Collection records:

● ● ● ●

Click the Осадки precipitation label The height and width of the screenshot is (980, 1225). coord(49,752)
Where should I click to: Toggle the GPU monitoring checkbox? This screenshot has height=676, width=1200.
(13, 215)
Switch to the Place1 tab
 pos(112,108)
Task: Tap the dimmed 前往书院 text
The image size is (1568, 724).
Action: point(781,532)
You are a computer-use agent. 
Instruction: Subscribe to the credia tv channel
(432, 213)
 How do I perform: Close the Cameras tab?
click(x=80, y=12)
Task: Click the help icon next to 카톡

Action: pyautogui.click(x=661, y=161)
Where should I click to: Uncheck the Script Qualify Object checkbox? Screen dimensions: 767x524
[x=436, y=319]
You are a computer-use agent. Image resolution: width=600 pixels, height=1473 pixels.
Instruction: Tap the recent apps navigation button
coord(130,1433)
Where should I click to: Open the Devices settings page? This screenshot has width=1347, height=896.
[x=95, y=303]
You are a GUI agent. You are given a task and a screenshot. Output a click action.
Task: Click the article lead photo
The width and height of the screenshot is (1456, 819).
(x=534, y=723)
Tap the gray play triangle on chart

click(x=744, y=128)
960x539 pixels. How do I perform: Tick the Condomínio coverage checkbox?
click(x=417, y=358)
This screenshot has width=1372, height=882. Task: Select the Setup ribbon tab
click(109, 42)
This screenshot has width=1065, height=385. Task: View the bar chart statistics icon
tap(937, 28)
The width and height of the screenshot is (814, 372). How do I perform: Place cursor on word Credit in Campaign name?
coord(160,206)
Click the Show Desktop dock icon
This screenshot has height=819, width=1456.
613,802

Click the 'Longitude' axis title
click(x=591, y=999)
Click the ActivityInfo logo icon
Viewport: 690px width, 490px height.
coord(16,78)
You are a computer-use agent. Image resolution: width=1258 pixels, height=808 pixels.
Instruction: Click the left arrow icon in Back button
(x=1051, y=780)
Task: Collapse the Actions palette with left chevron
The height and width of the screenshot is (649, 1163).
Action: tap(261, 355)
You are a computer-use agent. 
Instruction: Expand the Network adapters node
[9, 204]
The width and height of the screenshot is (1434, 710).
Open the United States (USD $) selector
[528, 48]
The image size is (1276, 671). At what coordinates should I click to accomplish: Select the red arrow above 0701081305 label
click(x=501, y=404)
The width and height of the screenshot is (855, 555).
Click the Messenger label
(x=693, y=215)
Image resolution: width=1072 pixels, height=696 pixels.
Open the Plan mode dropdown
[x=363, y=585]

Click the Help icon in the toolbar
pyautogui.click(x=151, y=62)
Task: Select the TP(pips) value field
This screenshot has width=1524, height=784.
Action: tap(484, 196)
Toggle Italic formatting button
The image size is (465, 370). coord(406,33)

● ● ● ●

◆ **PROBLEM REQUIREMENTS**
Please lay out every line of the records above as a JSON list of strings, one string per line, leaving out blank lines.

◆ **RESPONSE**
[
  "Click the Осадки precipitation label The height and width of the screenshot is (980, 1225). coord(49,752)",
  "Where should I click to: Toggle the GPU monitoring checkbox? This screenshot has height=676, width=1200.",
  "(13, 215)",
  "Switch to the Place1 tab",
  " pos(112,108)",
  "Task: Tap the dimmed 前往书院 text",
  "The image size is (1568, 724).",
  "Action: point(781,532)",
  "You are a computer-use agent. ",
  "Instruction: Subscribe to the credia tv channel",
  "(432, 213)",
  " How do I perform: Close the Cameras tab?",
  "click(x=80, y=12)",
  "Task: Click the help icon next to 카톡",
  "Action: pyautogui.click(x=661, y=161)",
  "Where should I click to: Uncheck the Script Qualify Object checkbox? Screen dimensions: 767x524",
  "[x=436, y=319]",
  "You are a computer-use agent. Image resolution: width=600 pixels, height=1473 pixels.",
  "Instruction: Tap the recent apps navigation button",
  "coord(130,1433)",
  "Where should I click to: Open the Devices settings page? This screenshot has width=1347, height=896.",
  "[x=95, y=303]",
  "You are a GUI agent. You are given a task and a screenshot. Output a click action.",
  "Task: Click the article lead photo",
  "The width and height of the screenshot is (1456, 819).",
  "(x=534, y=723)",
  "Tap the gray play triangle on chart",
  "click(x=744, y=128)",
  "960x539 pixels. How do I perform: Tick the Condomínio coverage checkbox?",
  "click(x=417, y=358)",
  "This screenshot has width=1372, height=882. Task: Select the Setup ribbon tab",
  "click(109, 42)",
  "This screenshot has width=1065, height=385. Task: View the bar chart statistics icon",
  "tap(937, 28)",
  "The width and height of the screenshot is (814, 372). How do I perform: Place cursor on word Credit in Campaign name?",
  "coord(160,206)",
  "Click the Show Desktop dock icon",
  "This screenshot has height=819, width=1456.",
  "613,802",
  "Click the 'Longitude' axis title",
  "click(x=591, y=999)",
  "Click the ActivityInfo logo icon",
  "Viewport: 690px width, 490px height.",
  "coord(16,78)",
  "You are a computer-use agent. Image resolution: width=1258 pixels, height=808 pixels.",
  "Instruction: Click the left arrow icon in Back button",
  "(x=1051, y=780)",
  "Task: Collapse the Actions palette with left chevron",
  "The height and width of the screenshot is (649, 1163).",
  "Action: tap(261, 355)",
  "You are a computer-use agent. ",
  "Instruction: Expand the Network adapters node",
  "[9, 204]",
  "The width and height of the screenshot is (1434, 710).",
  "Open the United States (USD $) selector",
  "[528, 48]",
  "The image size is (1276, 671). At what coordinates should I click to accomplish: Select the red arrow above 0701081305 label",
  "click(x=501, y=404)",
  "The width and height of the screenshot is (855, 555).",
  "Click the Messenger label",
  "(x=693, y=215)",
  "Image resolution: width=1072 pixels, height=696 pixels.",
  "Open the Plan mode dropdown",
  "[x=363, y=585]",
  "Click the Help icon in the toolbar",
  "pyautogui.click(x=151, y=62)",
  "Task: Select the TP(pips) value field",
  "This screenshot has width=1524, height=784.",
  "Action: tap(484, 196)",
  "Toggle Italic formatting button",
  "The image size is (465, 370). coord(406,33)"
]